Regan Kuchan 05:02.668 Another syntax option is to specify the relevant tag keys with a regular expression. In InfluxQL, regular expressions are surrounded by forward slashes and they use Golang’s regular expression syntax. In this example, the query selects the first value of the index field in the H2O quality measurement, and it groups results by all tags whose tag key includes the letter L. In the results, you can see that location is the only tag key that satisfies that requirement. And as we said before, location has two tag values, Coyote Creek and Santa Monica.
Regan Kuchan 1 05:42.601 The final syntax option is to Group By star. Grouping by star tells InfluxDB to group results by every possible tag combination in the measurement. In this example, we select the first value of the index field in the H2O quality measurement, and we group results by every possible tag combination in the H2O quality measurement. From the results, you can see that there are just two tag keys in the H2O quality measurement. So these results are actually the same as if we’d written out the ran tag tag key and the location tag key in the Group By clause.

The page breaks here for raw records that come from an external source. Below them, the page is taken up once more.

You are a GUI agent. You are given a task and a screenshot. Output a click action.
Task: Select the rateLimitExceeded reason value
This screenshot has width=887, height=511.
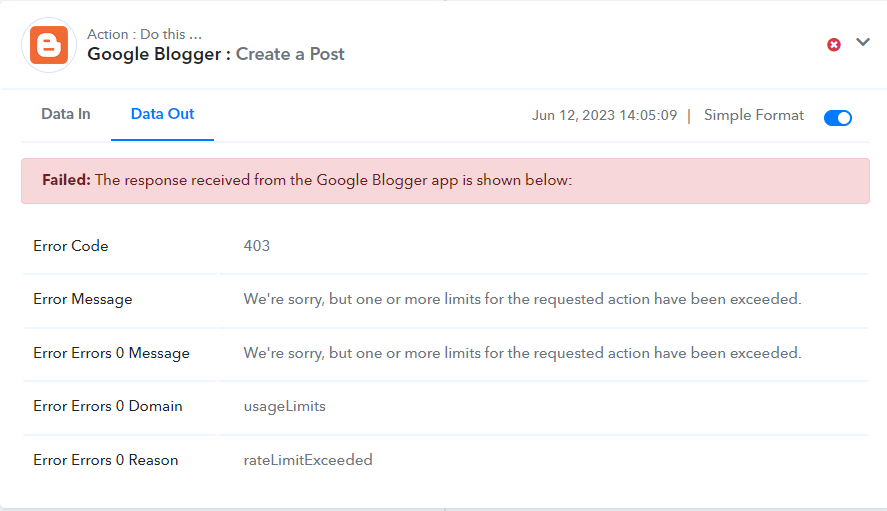click(x=308, y=460)
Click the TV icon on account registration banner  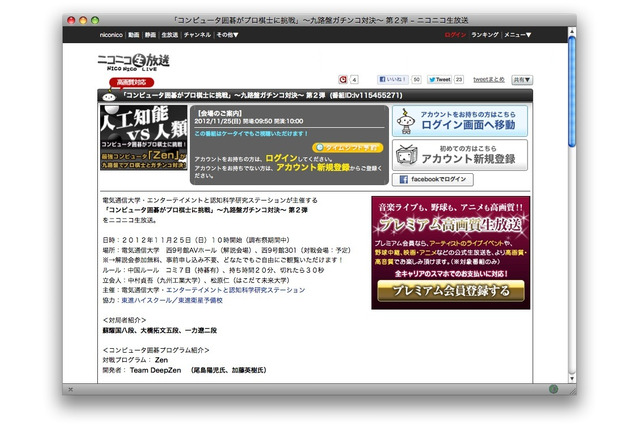click(x=404, y=154)
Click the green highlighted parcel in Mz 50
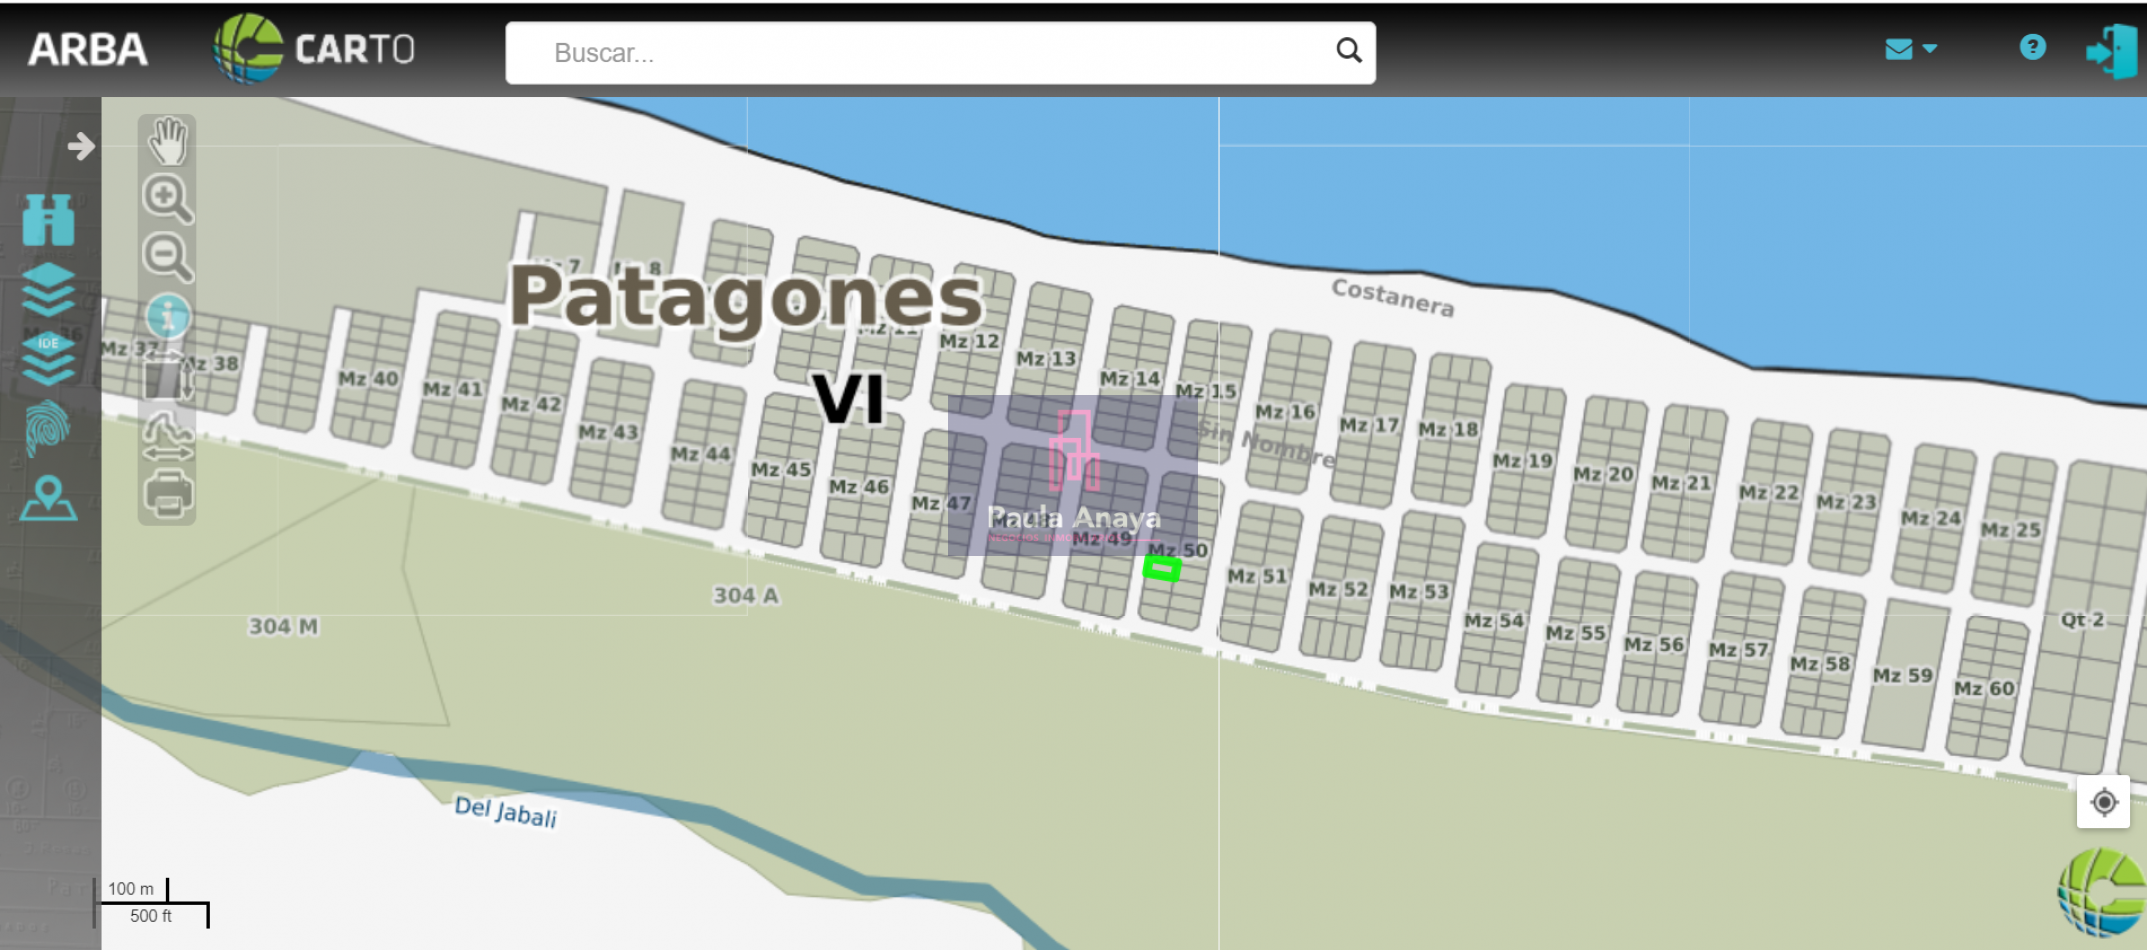This screenshot has height=950, width=2147. 1162,569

Regan Kuchan 06:20.314 In this last slide, I’ll go over one of the common issues that we see with the Group By clause. This issue describes what happens when queries attempt to Group By a field. As I mentioned at the beginning of this Short, the Group By clause doesn’t support grouping query results by fields. And it’s good to note that if you do include a field in your Group By clause, InfluxDB will not return an error. In this example, we attempt to Group By the level description field key. InfluxDB attempts to find a tag key called level description, and it doesn’t find one. So it returns all values of water level when the tag key level description is blank, which is all values of water level because the level description tag key doesn’t exist in our schema. So just know that InfluxDB will not return an error if you attempt to group query results by fields.
Regan Kuchan 07:11.808 And that’s it for this InfluxQL Short. If you’d like to find out more about the Select Statement and the Group By clause, check out the data exploration page in the documentation. It covers what I just talked about and more. In the next Short, we’ll go into detail about using the Group By clause to group query results by time intervals. Happy querying.